Reconciliation isn’t a straightforward term, she explained. If you ask each of the committee members and partners what their definition of reconciliation is, you’ll likely get dozens of different answers.
Bendig herself was inspired by the late Elder Walter Linklater.
“He’d always said ‘If you can, you do,’ and so I felt we could make an impact in these communities. We could engage others,” she said.
“(That’s) really where it started.”
Lieutenant Governor Russell Mirasty—the first Indigenous person to hold the position—and his wife Donna attended the event.
It began with a pipe ceremony, followed by Almightyvoice Education Centre students singing O Canada in Cree and Krystle Pederson singing the Métis National Anthem. The Rocky Mountain Singers Drum Group also presented an honour song.
When One Arrow First Nation Chief Tricia Sutherland was asked to host, she “jumped at the chance.”
Sutherland’s mother, who passed away about 20 years ago, is a residential school survivor. Sutherland has shared her mother’s scarring experiences during a blanket exercise, which is one of the PRRC’s methods of education.
“It just felt like a family working together and coming through this heartache together,” she said.
“That’s when the reconciliation committee—I felt it, I had to be there. I had to be apart of this.”
According to the Truth and Reconciliation Commission (TRC) of Canada, the federal government underfunded church-ran residential schools, leaving students malnourished and living in poorly constructed buildings with minimal staff. Many students passed away from tuberculosis and never made it home.
The last residential school closed in Punnichy in 1996.
From the late 1950s to 80s, Indigenous children were placed with non-Indigenous families as part of The Sixties Scoop.
The effects of this history, says the TRC, have been passed down through generations of Indigenous people.
“Education needs to start within our communities also, not just expecting non-First Nations to know the history. Most of our people don’t know the history,” said Sutherland, adding it dates back to long before the development of Canada.
“We need to have our kids…be proud of their identity and find their identity again.”
Sheryl Spence, the mayor of Warman, has been on the PRRC since it began.
“I had no idea about half of the stuff that took place, not even half, a quarter of the stuff that took place and I was living amongst it,” she said about Indigenous history.

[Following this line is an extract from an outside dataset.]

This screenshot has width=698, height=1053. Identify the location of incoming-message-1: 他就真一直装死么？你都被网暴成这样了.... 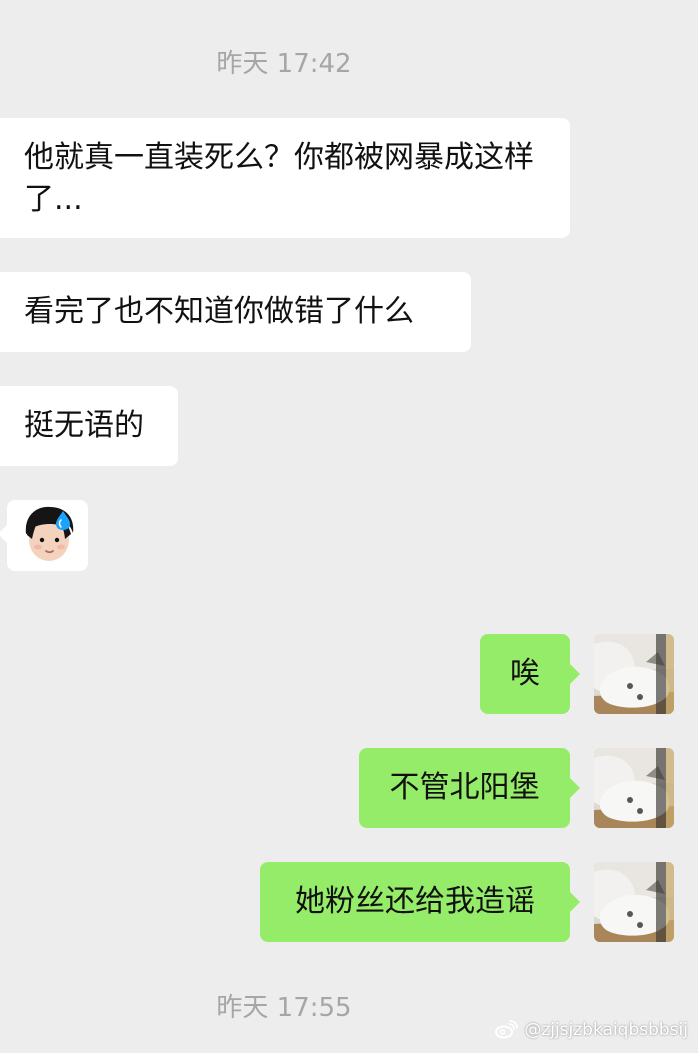
(285, 178).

“(Reconciliation is) going to take time. We need to be patient. We need to understand that we all come from different places.”
Bendig said the PRRC also receives teachings from elders and cultural advisors, participates in anti-racism education and learns about powwows and regalia.
Representatives from the Office of the Treaty Commissioner, RCMP, Saskatchewan Polytechnic, Saskatchewan Health Authority, Batoche National Historic Site, Mennonite Central Committee, Towns of Aberdeen, Rosthern and Osler and Cities of Martensville and Warman were only a few that signed the reconciliation declaration.
The PRRS gifted a signed declaration to Mirasty.
One Arrow First Nation is a Cree community located near Batoche, about an hour southwest of Prince Albert.